Personal information
- Full name: Enrico Giorgio Saraceni
- Nickname: Cobra
- Nationality: Italian
- Born: May 19, 1964 (age 62) Fossacesia, Italy
- Height: 1.92 m (6 ft 3+1⁄2 in)
- Weight: 78 kg (172 lb)

Sport
- Country: Italy
- Sport: Athletics Masters athletics
- Event: 400 metres
- Club: Atletica Riccardi

Achievements and titles
- Personal bests: 400 m outdoor: 46.86 (2001); 400 m indoor: 47.56 (2001);

= Enrico Saraceni =

Italian athlete (born 1964)

Enrico Saraceni (born May 19, 1964 in Fossacesia, Italy) is an Italian athlete, known for setting the M40 division Masters Athletics World Record in the 400 metres.

==Biography==
His first known results date to 1995 in the European athletic competition for postal workers. In 2001 he was the Italian champion in the Indoor 400 metres, running 47.56. Later that year, he also set his personal best 46.86, at the age of 37 at Brixen, which qualified him to represent Italy in the European Cup in Bremen, Germany, as well as participating as the 3rd leg on the 4x400 relay.

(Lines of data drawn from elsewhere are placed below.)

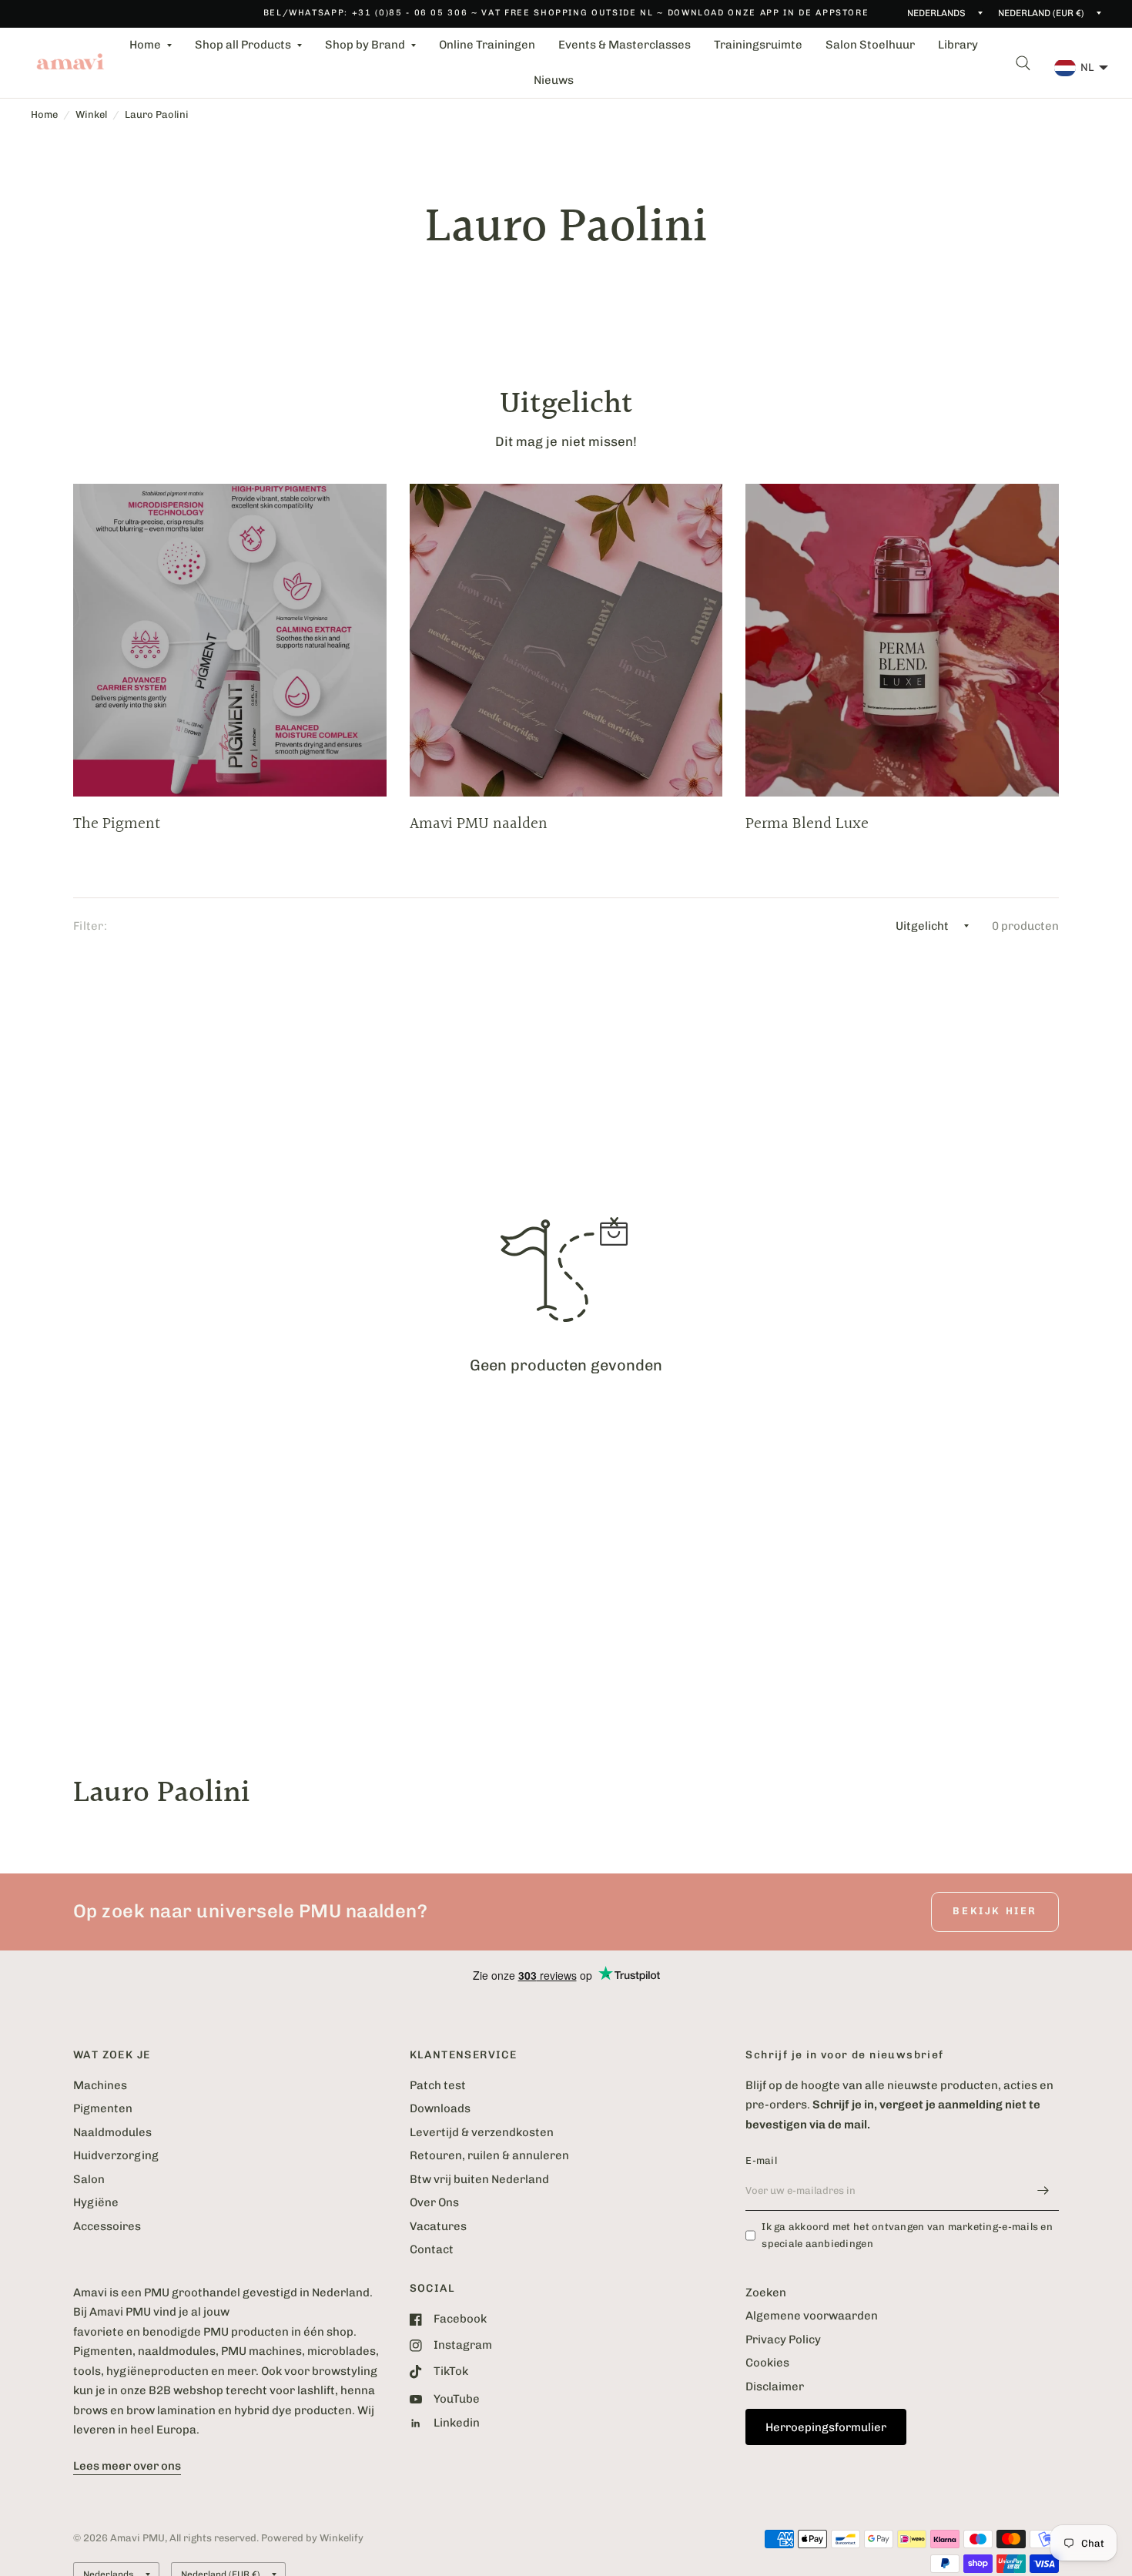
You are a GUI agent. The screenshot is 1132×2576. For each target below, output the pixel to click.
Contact (432, 2249)
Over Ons (434, 2202)
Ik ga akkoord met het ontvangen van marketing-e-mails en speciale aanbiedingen (907, 2235)
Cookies (767, 2363)
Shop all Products (243, 45)
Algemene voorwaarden (811, 2316)
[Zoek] (1023, 63)
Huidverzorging (116, 2155)
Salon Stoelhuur (870, 45)
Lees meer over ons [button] (127, 2466)
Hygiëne (96, 2202)
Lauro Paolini (157, 114)
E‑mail (761, 2160)
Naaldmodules (112, 2132)
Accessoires (107, 2226)
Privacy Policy (783, 2339)
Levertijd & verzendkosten (482, 2132)
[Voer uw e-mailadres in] (1043, 2191)
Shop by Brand (365, 45)
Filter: (90, 926)
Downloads (440, 2108)
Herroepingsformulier (825, 2427)
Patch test (438, 2085)
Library (958, 45)
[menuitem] (150, 45)
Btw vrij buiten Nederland (479, 2179)
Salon (89, 2179)
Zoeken (765, 2292)
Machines (100, 2085)
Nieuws (554, 80)
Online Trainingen (487, 45)
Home (145, 45)
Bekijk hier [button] (995, 1911)
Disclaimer (774, 2386)
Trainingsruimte (758, 45)
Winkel (91, 114)
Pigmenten (102, 2108)
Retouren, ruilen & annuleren (489, 2155)
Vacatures (438, 2226)
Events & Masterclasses (624, 45)
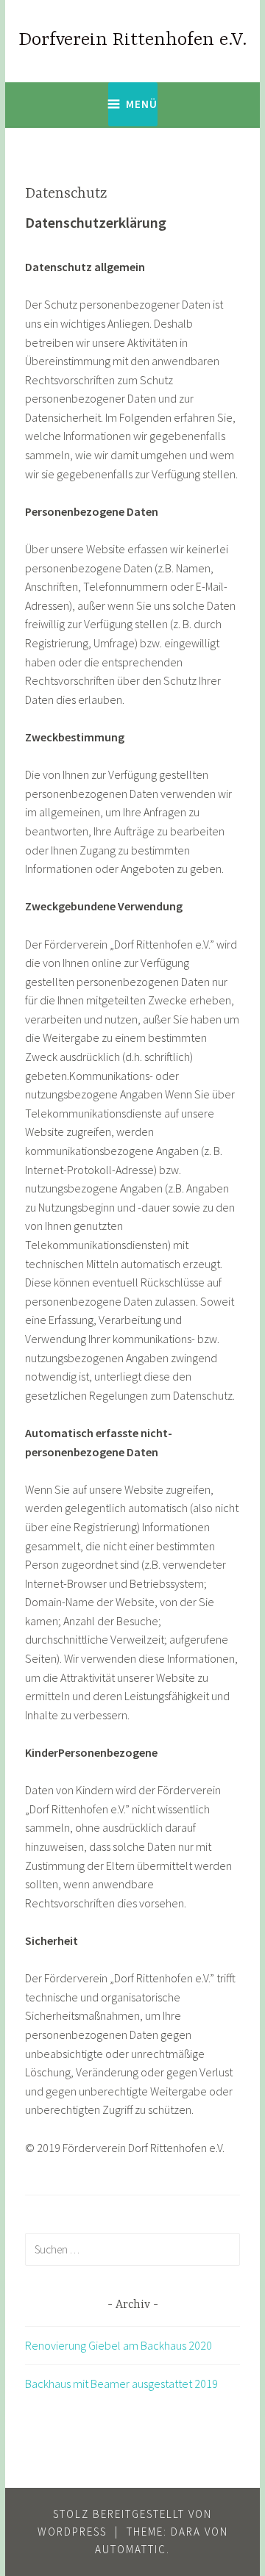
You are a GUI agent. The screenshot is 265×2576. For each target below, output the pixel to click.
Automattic (130, 2549)
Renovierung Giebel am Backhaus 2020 (118, 2345)
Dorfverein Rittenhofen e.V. (132, 40)
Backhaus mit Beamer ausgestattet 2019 (121, 2383)
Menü (142, 104)
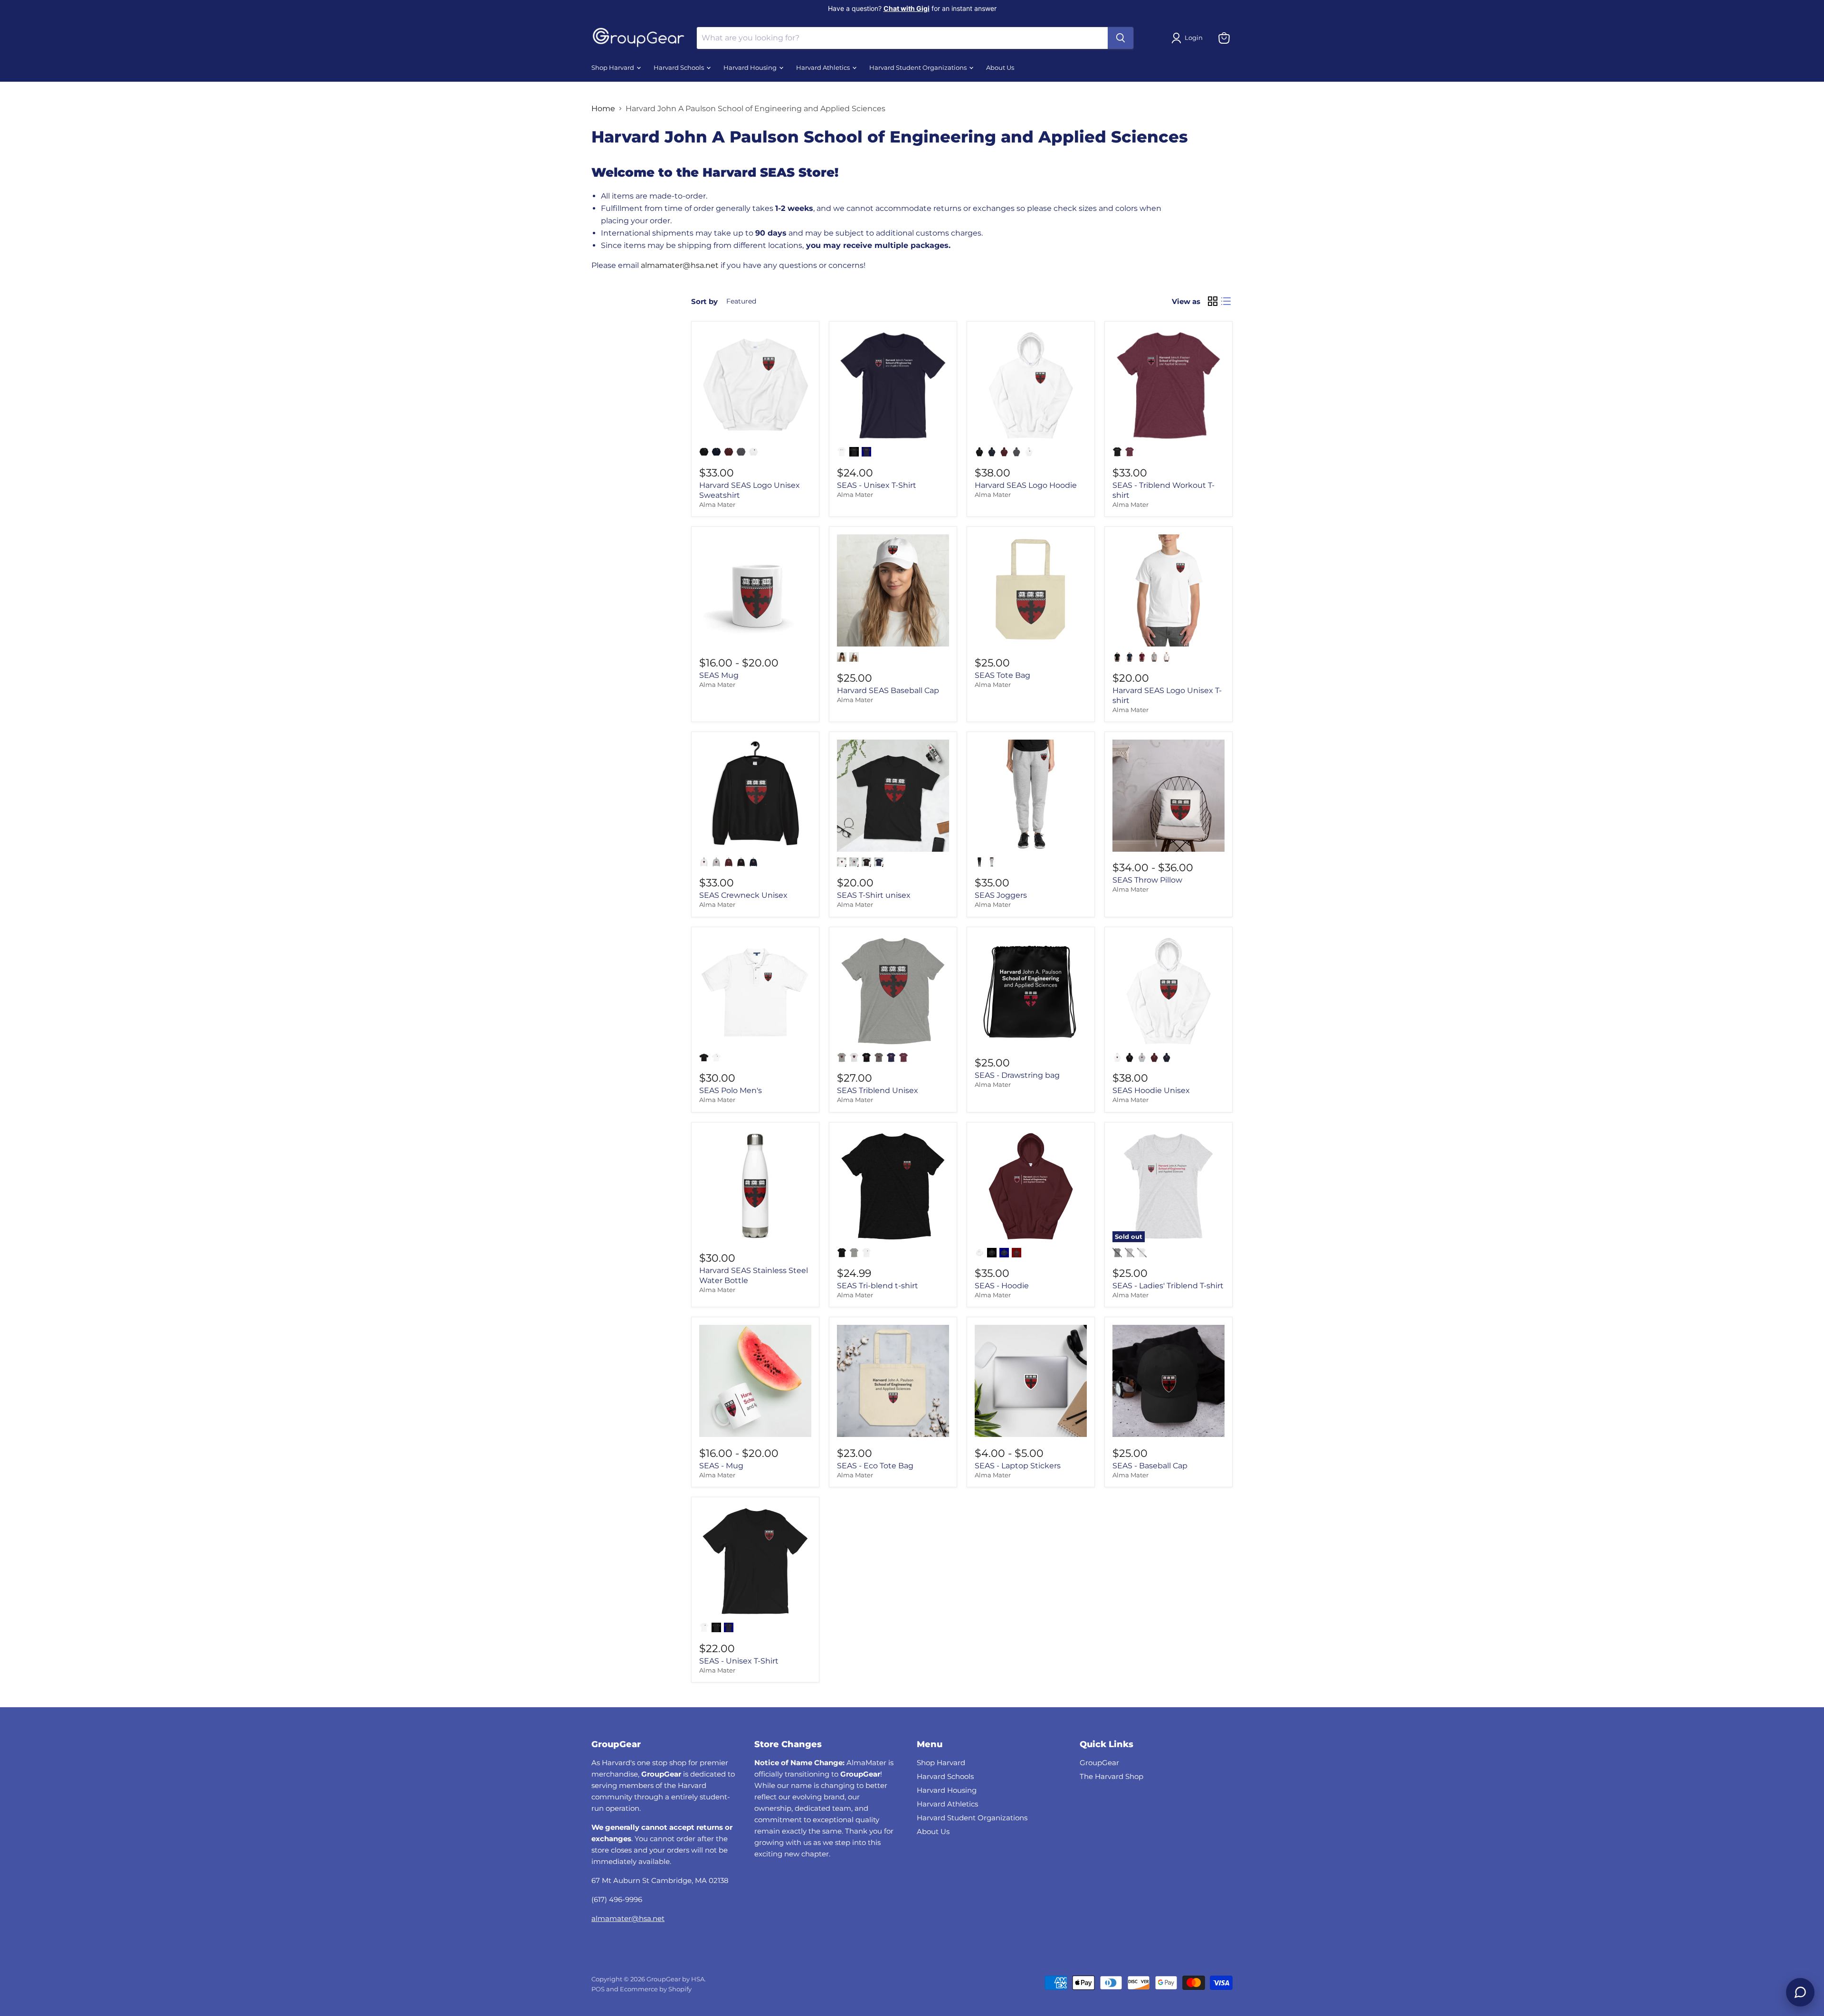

As a Masters athlete after turning 40 in 2004, he won the European Masters Championships at Aarhus, Denmark, winning both the 200 metres and 400 metres, setting the record at 47.81. The record was formerly held by Olympic champion Lee Evans. Since then he has also added the world record in the Indoor 400 metres at 48.95 set at the World Masters Athletics Indoor Championships in Clermont-Ferrand, France in 2008. Saraceni has won numerous additional world championships in the Masters division.